→ To do
Hand back the entries below exactly.

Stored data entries
== Segment start ==
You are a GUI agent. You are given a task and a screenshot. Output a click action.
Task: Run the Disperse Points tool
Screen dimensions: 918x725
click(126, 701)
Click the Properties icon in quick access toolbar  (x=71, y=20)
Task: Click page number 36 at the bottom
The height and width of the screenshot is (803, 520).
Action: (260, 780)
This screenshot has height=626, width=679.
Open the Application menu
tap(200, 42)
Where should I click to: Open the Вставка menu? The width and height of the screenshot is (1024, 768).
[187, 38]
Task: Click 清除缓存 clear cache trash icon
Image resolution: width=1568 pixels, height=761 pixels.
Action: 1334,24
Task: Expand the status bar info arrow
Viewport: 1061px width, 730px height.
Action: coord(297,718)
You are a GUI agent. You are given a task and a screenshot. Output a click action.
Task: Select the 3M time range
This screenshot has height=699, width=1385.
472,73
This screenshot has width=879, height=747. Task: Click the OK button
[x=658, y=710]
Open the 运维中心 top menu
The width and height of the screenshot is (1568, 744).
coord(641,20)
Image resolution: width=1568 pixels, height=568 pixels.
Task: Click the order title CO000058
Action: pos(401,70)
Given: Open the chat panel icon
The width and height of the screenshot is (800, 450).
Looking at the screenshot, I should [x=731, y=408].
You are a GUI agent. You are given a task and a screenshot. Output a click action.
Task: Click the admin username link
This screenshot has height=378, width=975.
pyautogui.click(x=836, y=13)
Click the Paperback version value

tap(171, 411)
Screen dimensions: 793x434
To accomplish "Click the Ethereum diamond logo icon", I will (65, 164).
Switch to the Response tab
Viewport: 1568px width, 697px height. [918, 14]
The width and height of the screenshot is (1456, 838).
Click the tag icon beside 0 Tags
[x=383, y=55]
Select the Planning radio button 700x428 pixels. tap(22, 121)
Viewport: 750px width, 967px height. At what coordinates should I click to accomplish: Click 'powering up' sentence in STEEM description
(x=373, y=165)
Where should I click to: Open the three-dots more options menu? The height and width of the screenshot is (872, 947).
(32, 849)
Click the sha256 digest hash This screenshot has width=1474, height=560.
== Segment end ==
→ Task response
You are a GUI agent. You are given a task and a screenshot. Output a click action.
Task: Run the Disperse Points tool
Screen dimensions: 918x725
click(126, 701)
Click the Properties icon in quick access toolbar  (x=71, y=20)
Task: Click page number 36 at the bottom
The height and width of the screenshot is (803, 520).
Action: (260, 780)
This screenshot has height=626, width=679.
Open the Application menu
tap(200, 42)
Where should I click to: Open the Вставка menu? The width and height of the screenshot is (1024, 768).
[187, 38]
Task: Click 清除缓存 clear cache trash icon
Image resolution: width=1568 pixels, height=761 pixels.
Action: 1334,24
Task: Expand the status bar info arrow
Viewport: 1061px width, 730px height.
Action: coord(297,718)
You are a GUI agent. You are given a task and a screenshot. Output a click action.
Task: Select the 3M time range
This screenshot has height=699, width=1385.
472,73
This screenshot has width=879, height=747. Task: Click the OK button
[x=658, y=710]
Open the 运维中心 top menu
The width and height of the screenshot is (1568, 744).
coord(641,20)
Image resolution: width=1568 pixels, height=568 pixels.
Task: Click the order title CO000058
Action: pos(401,70)
Given: Open the chat panel icon
The width and height of the screenshot is (800, 450).
Looking at the screenshot, I should [x=731, y=408].
You are a GUI agent. You are given a task and a screenshot. Output a click action.
Task: Click the admin username link
This screenshot has height=378, width=975.
pyautogui.click(x=836, y=13)
Click the Paperback version value

tap(171, 411)
Screen dimensions: 793x434
To accomplish "Click the Ethereum diamond logo icon", I will (65, 164).
Switch to the Response tab
Viewport: 1568px width, 697px height. [918, 14]
The width and height of the screenshot is (1456, 838).
Click the tag icon beside 0 Tags
[x=383, y=55]
Select the Planning radio button 700x428 pixels. tap(22, 121)
Viewport: 750px width, 967px height. At what coordinates should I click to accomplish: Click 'powering up' sentence in STEEM description
(x=373, y=165)
Where should I click to: Open the three-dots more options menu? The height and width of the screenshot is (872, 947).
(32, 849)
Click the sha256 digest hash This screenshot has width=1474, height=560.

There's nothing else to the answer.